ずれ
その国はすべてが規則正しかった。国王も、国民も、動物でさえも。
毎日同じ時間に起き、同じ時間に食事をし、同じ時間に歯を磨いた。大人たちは同じ時間に会社に行き、子供たちもまた同じ時間に学校へ行った。同じ時間にうちに帰り、同じ時間に夕食を食べ、同じ時間にお風呂に入り、同じ時間に眠りについた。だれもそんな生活を疑問に思わなかったし、不満も持たなかった。
たまに旅行者が来ることもあったが、機械のような生活に耐えきれず、多くは三日ともたなかった。昼食をとろうと思えば、みな一斉にレストランに向かい席につけず、ウエイターは一斉にお皿を下げに来る。お酒を飲みに行っても、みな同じタイミングで乾杯をし、同じタイミングで帰っていく。まるで機械のようだったと、帰国した老人はすこしおびえたような目で話した。
旅行者の中にはこんな生活に疑問を投げかけるものもいた。だが、多くはなんの意味もなさなかった。いつものように、いつもの場所で、いつもの時間に同じ行動をとる。これのなにがおかしいというのだ。あななたちは違うのか。これのなにがいけないことなのか。純粋な顔のその問いに、反論できないのだ。
ごくまれに、他国へ移住する者もいた。しかし多くはあまりにも奔放な時間の使い方にショック症状を引き起こし、また国に戻っていった。
しかし、そんな生活にも変化が訪れはじめた。
いつもと同じ時間に起きたはずなのに、外が暗い。いつもと同じ時間にうちに帰ったはずなのに、外が明るい。いつもと同じ時間に昼食を食べに行ったはずなのに、太陽が赤く染まっている。まるで夕方のようだ。
わずかに違和感を覚えるものもいたが、それもすぐに消えた。そんなことよりも日々の生活のほうが重要なのだ。時には朝が暗く、夜が明るい日だってあるだろう。この地球は生きているのだから。
それからというもの、その国の生活は一変した。外が真っ暗になってから起き、日が昇るころ乾杯をし、
外が完全に明るくなってから眠りについた。

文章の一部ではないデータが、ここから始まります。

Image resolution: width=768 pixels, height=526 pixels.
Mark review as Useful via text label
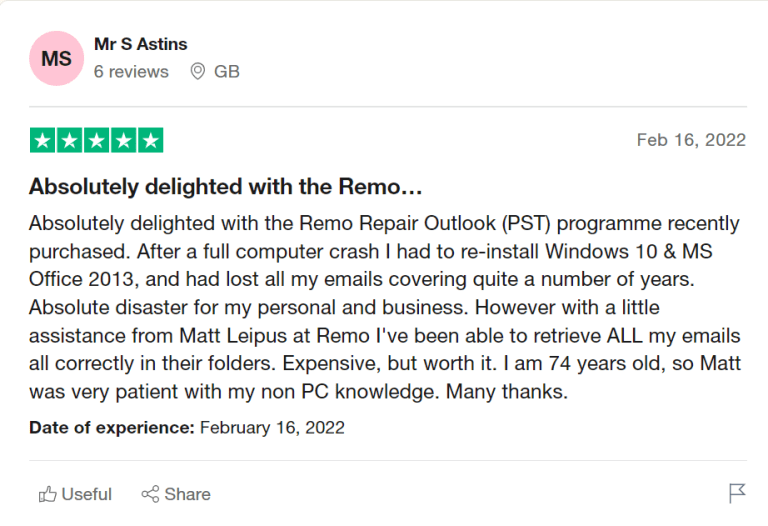[x=87, y=494]
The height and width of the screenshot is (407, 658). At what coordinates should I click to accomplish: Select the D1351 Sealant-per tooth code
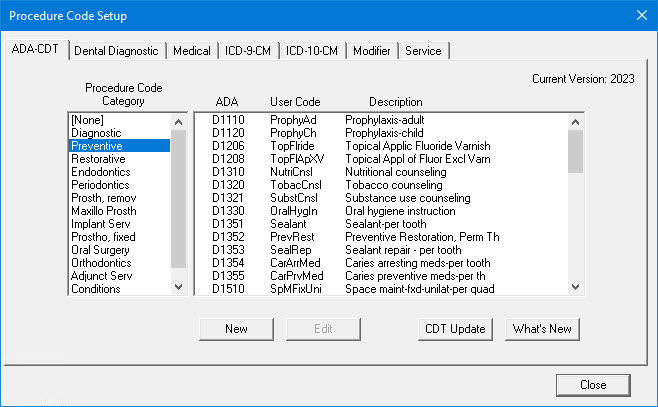pos(380,224)
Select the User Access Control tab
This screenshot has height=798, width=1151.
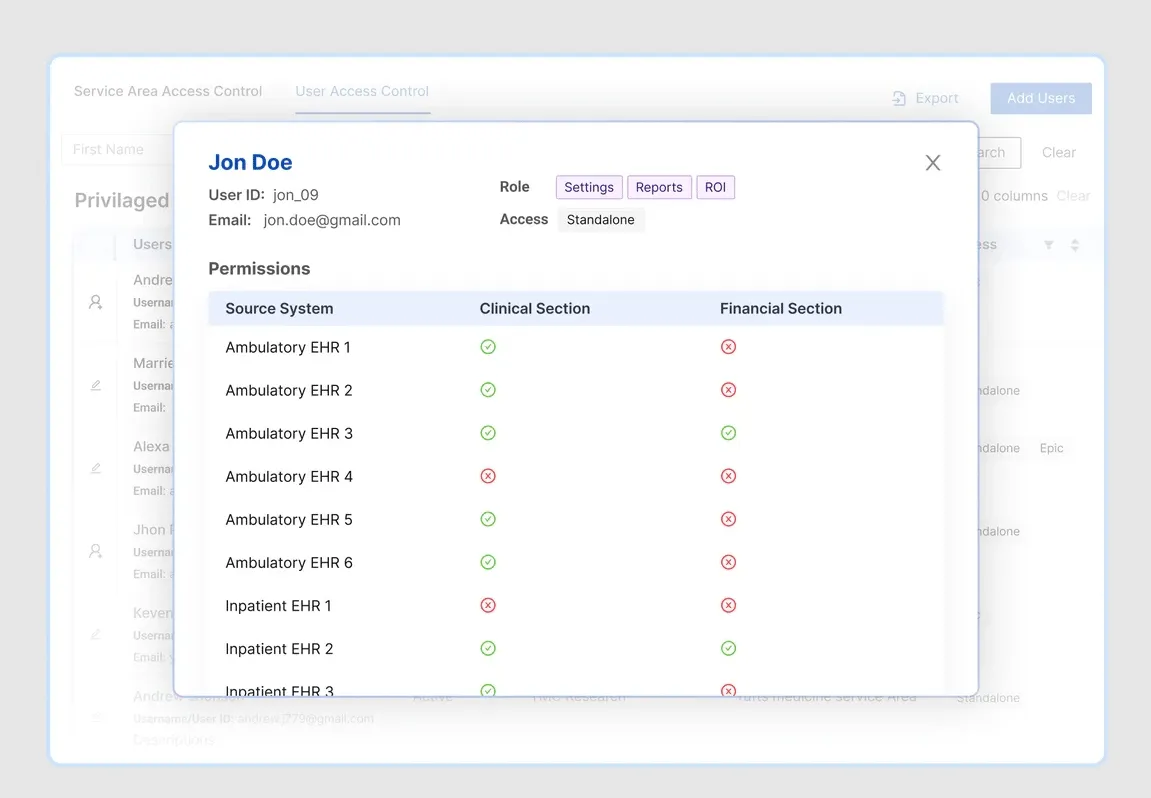click(362, 91)
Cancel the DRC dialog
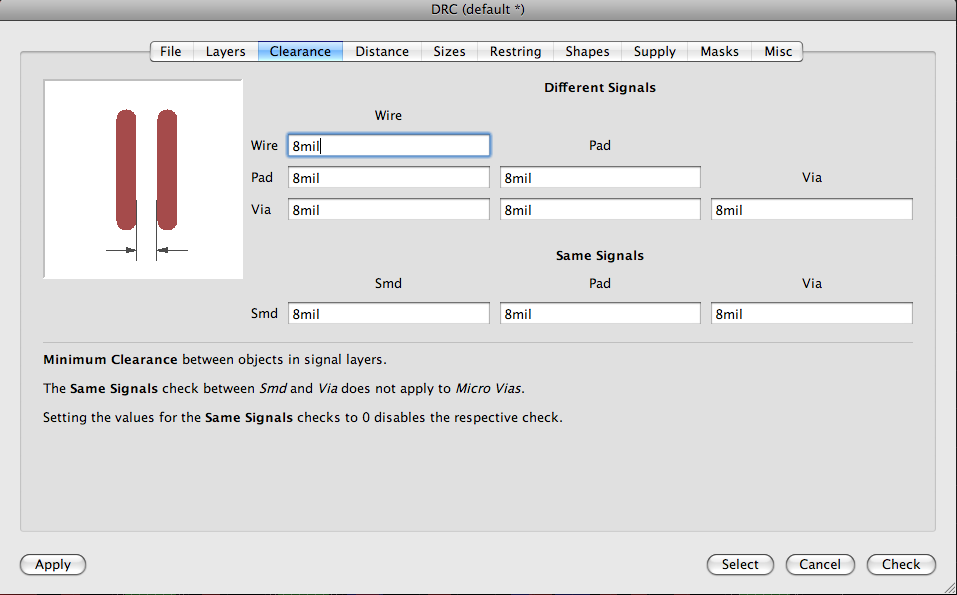Image resolution: width=957 pixels, height=595 pixels. click(x=820, y=564)
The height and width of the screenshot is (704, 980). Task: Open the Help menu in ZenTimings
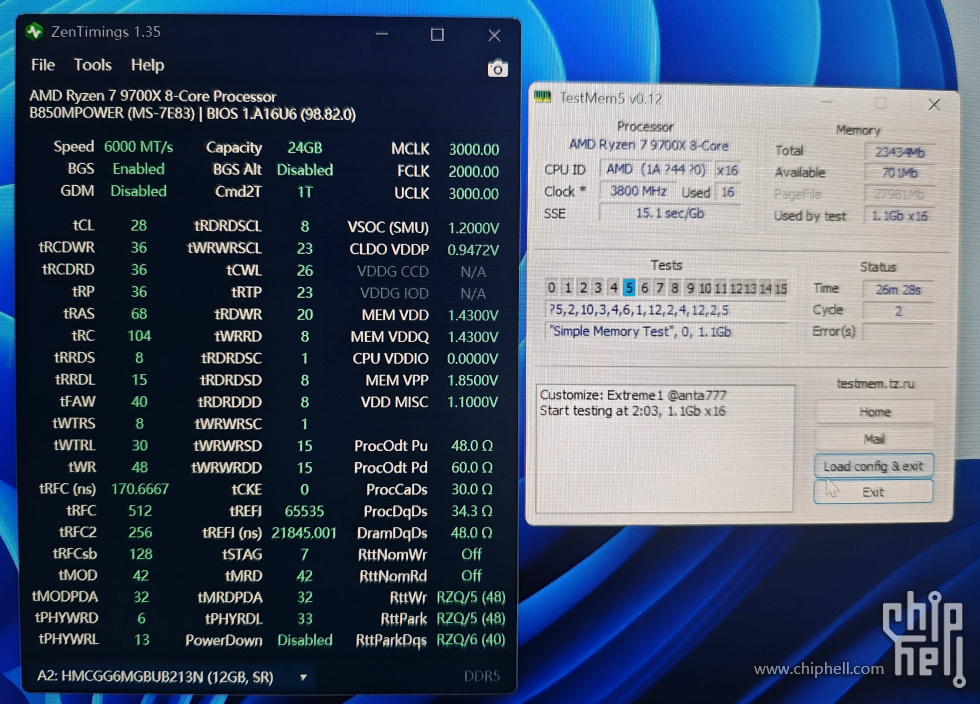tap(147, 65)
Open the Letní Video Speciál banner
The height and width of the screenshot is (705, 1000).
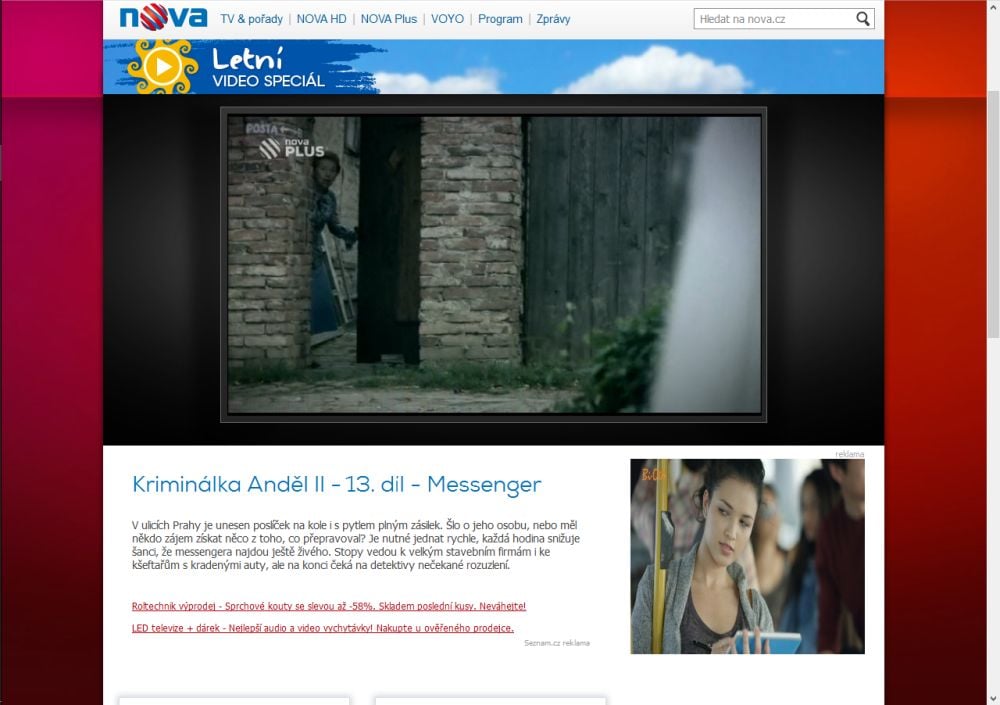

他国から見れば一風変わった生活だが、特になんの疑問も持つことはなかった。自分たちはずっと変わらない生活をしている。なにを不思議に思う必要があるというのだ。暗くなってから起き、明るくなってから寝る。これは当たり前のことだろう。自分たちはこれからもそうだし、子供たちだってそう生活するんだ。
はてさて、つじつまが合うのは何十年後のことやら。